#### Latihan
1. Tuliskan semua ucapan yang diapit tanda petik dalam teks tentang ketegasan Allah di bawah ini.
2. Sambung teks tentang ketegasan Allah di bawah ini dengan beberapa kalimat berikutnya.

#### Teks Bacaan
Skip to content

Ketegasan Allah

 

Ada satu hal yang kita harus benar-benar mengerti, yaitu ketika kita dalam proses pendewasaan, Tuhan sangat bertoleransi. Kadang Tuhan nampak begitu fleksibel, begitu berpengertian, begitu sabar. Firman Tuhan mengatakan, “Walaupun kita tidak setia, Tuhan tetap setia.” Tetapi, di pihak lain, tidak ada toleransi, Tuhan tegas, tidak kompromi sama sekali. Yaitu, ketika seseorang harus berdiri di hadapan takhta pengadilan Allah. Jikalau seseorang didapati tidak berkenan, maka dengan tegas Tuhan akan berkata, “Aku tidak kenal kamu, enyah kamu dari hadapan-Ku.” 

Dalam perumpamaan mengenai bangsawan yang mengadakan pesta, sang bangsawan begitu toleransi, mengundang orang, siapa pun tanpa syarat. Di perempatan-perempatan jalan diserukan untuk datang ke pesta perjamuan. Tetapi ketika ada di pesta perjamuan, jika seseorang tidak mengenakan pakaian pesta, bangsawan itu tegas berkata, “Bagaimana kamu bisa ada di sini? Bunuh dia di depan mataku.” Artinya, dia tidak menghormati tuan rumah yang mengadakan pesta, sebab sebagai tanda penghormatan kepada tuan yang mengundang pesta, kita harus memakai pakaian pesta. 

Pikiran sesat di dalam kehidupan banyak orang Kristen adalah toleransi yang Allah berikan seakan-akan juga akan berlanjut nanti ketika orang ada di hadapan takhta pengadilan Tuhan. Sehingga yang terjadi, banyak orang tidak sungguh-sungguh memanfaatkan anugerah—yaitu kesempatan yang Tuhan berikan, di mana Tuhan dalam toleransi-Nya, pengertian-Nya, dan kesabaran-Nya yang tinggi—namun mereka tidak sungguh-sungguh memperhatikan pertumbuhan imannya, perkembangan kedewasaan rohaninya, seakan-akan toleransi Tuhan terhadap keadaannya sekarang ini akan terus berlanjut sampai nanti di kekekalan atau berlanjut nanti di hadapan takhta pengadilan Allah. Sebagian besar orang menganggap remeh ketegasan Allah itu.

#### Data yang Disediakan
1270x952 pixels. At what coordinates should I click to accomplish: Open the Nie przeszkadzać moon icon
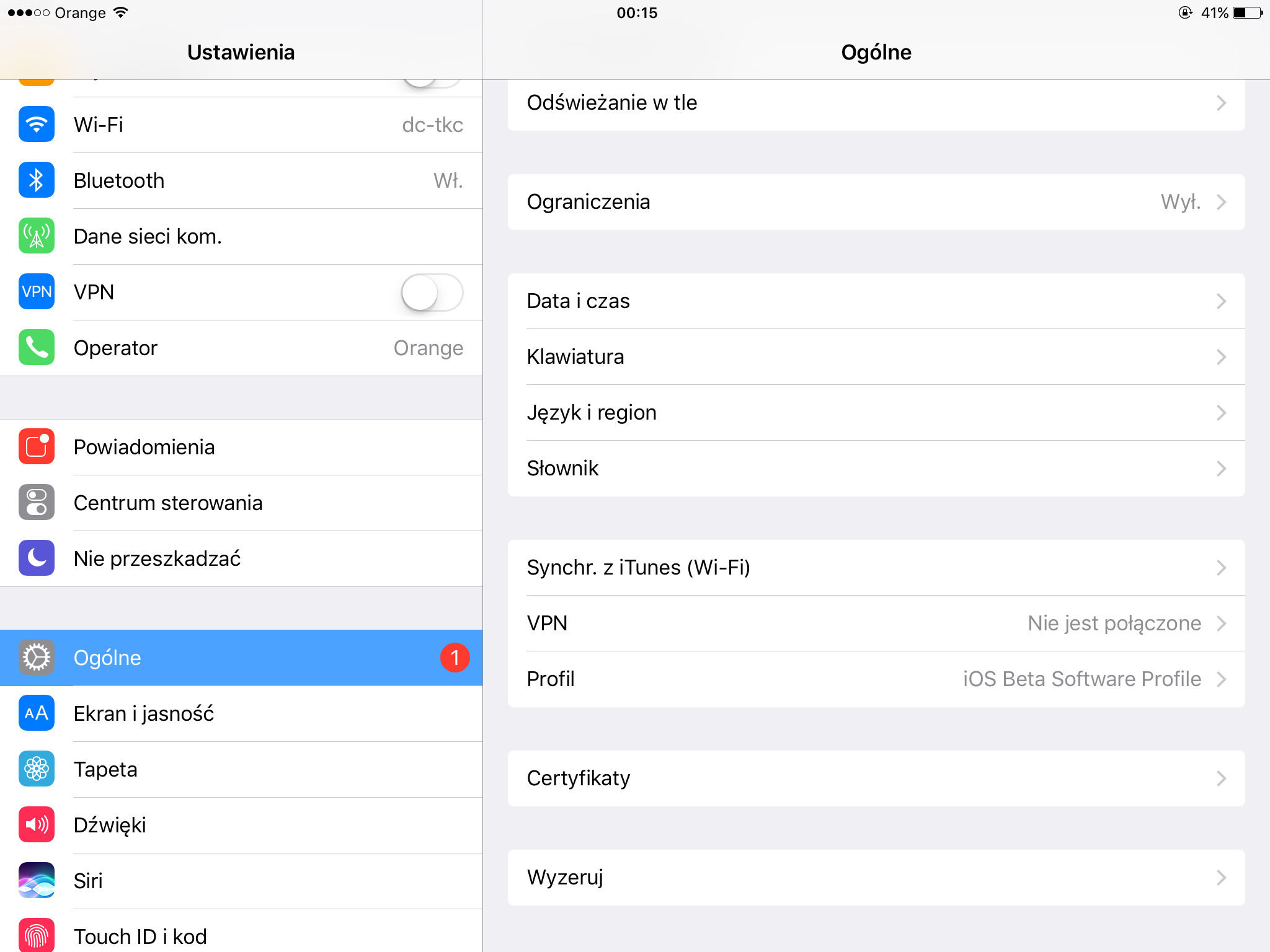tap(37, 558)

--

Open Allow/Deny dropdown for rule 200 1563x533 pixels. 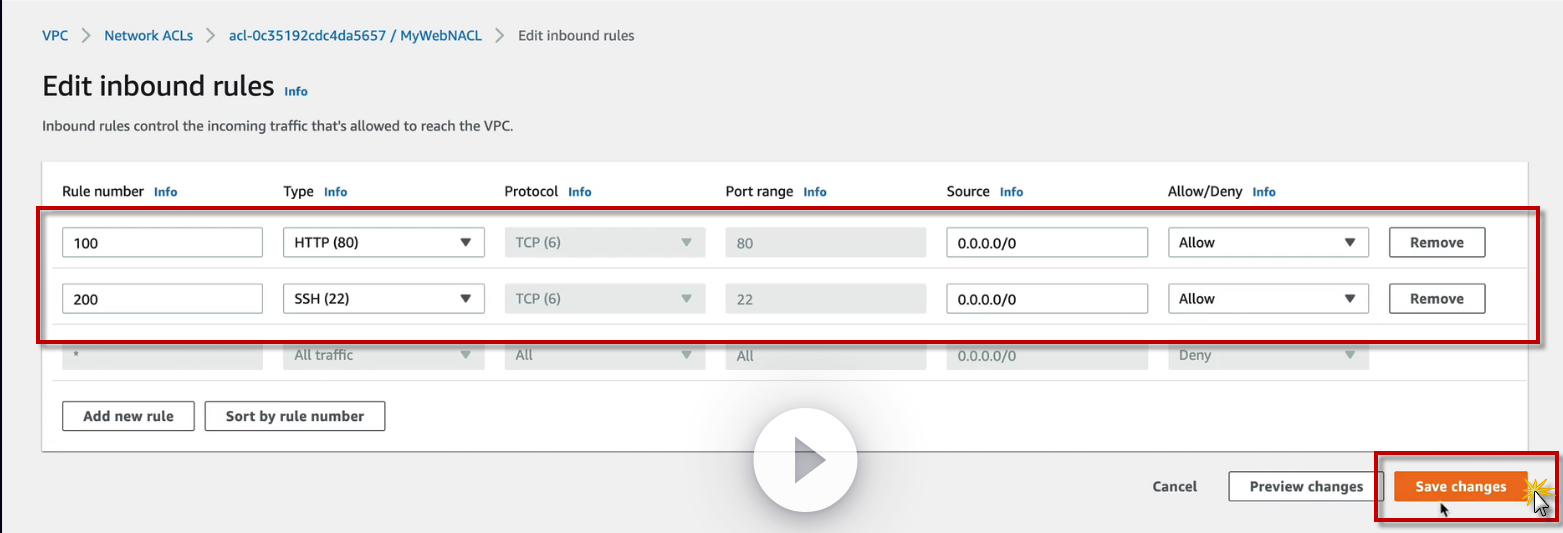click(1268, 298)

---

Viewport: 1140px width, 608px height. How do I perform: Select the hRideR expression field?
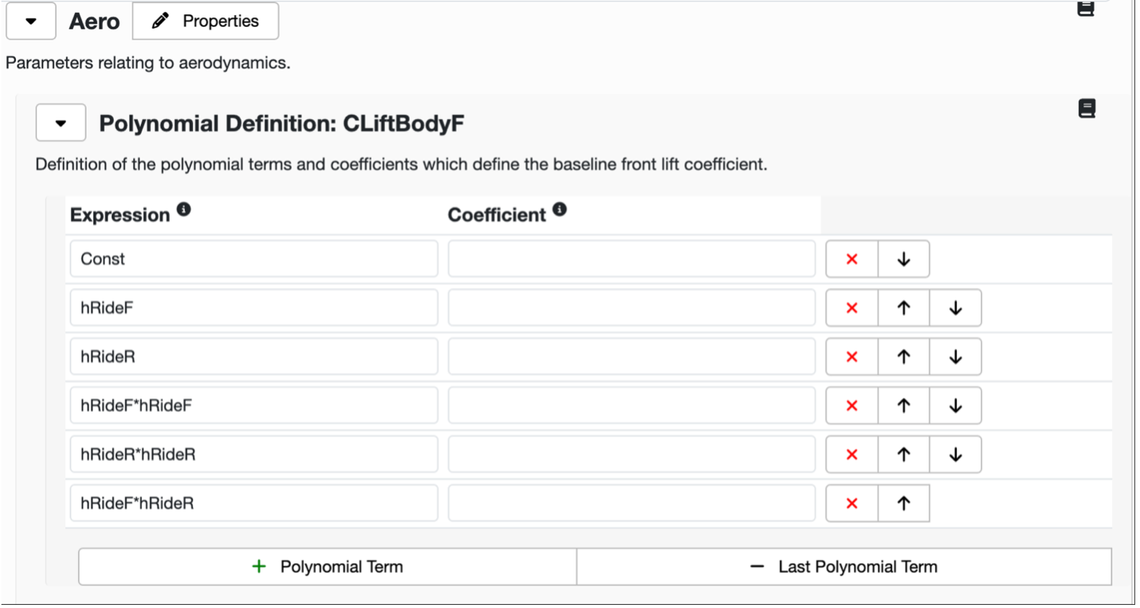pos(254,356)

#### Jawaban Tiap Tugas
1.
1. "Walaupun kita tidak setia, Tuhan tetap setia."
2. "Aku tidak kenal kamu, enyah kamu dari hadapan-Ku."
3. "Bagaimana kamu bisa ada di sini? Bunuh dia di depan mataku."

2.
Padahal jelas dalam Matius 7:21-23 dikatakan, “Pada hari itu, Aku akan berterus terang, Aku tidak kenal kamu, enyahlah kamu dari hadapan-Ku, kamu yang tidak melakukan kehendak Bapa, atau kamu yang berbuat jahat, atau kamu pembuat kejahatan.” Sebab standar Tuhan itu mutlak, tidak bisa ditawar. Kalau di Matius 6:24, firman Tuhan mengatakan, “Kamu tidak dapat mengabdi kepada dua tuan,” di situ nampak ketegasan atau integritas Tuhan. Kita harus sepenuhnya untuk Tuhan, atau tidak usah sama sekali. Ketegasan Allah juga nampak di 2 Korintus 6:17-18, “Keluarlah kamu dari antara mereka, dan pisahkanlah dirimu dari mereka,” firman Tuhan, “Dan janganlah menjamah apa yang najis, maka Aku akan menerima kamu. Dan Aku akan menjadi Bapamu, dan kamu akan menjadi anak-anak-Ku laki-laki, dan anak-anak-Ku perempuan. Demikianlah Firman Tuhan yang Maha Kuasa.”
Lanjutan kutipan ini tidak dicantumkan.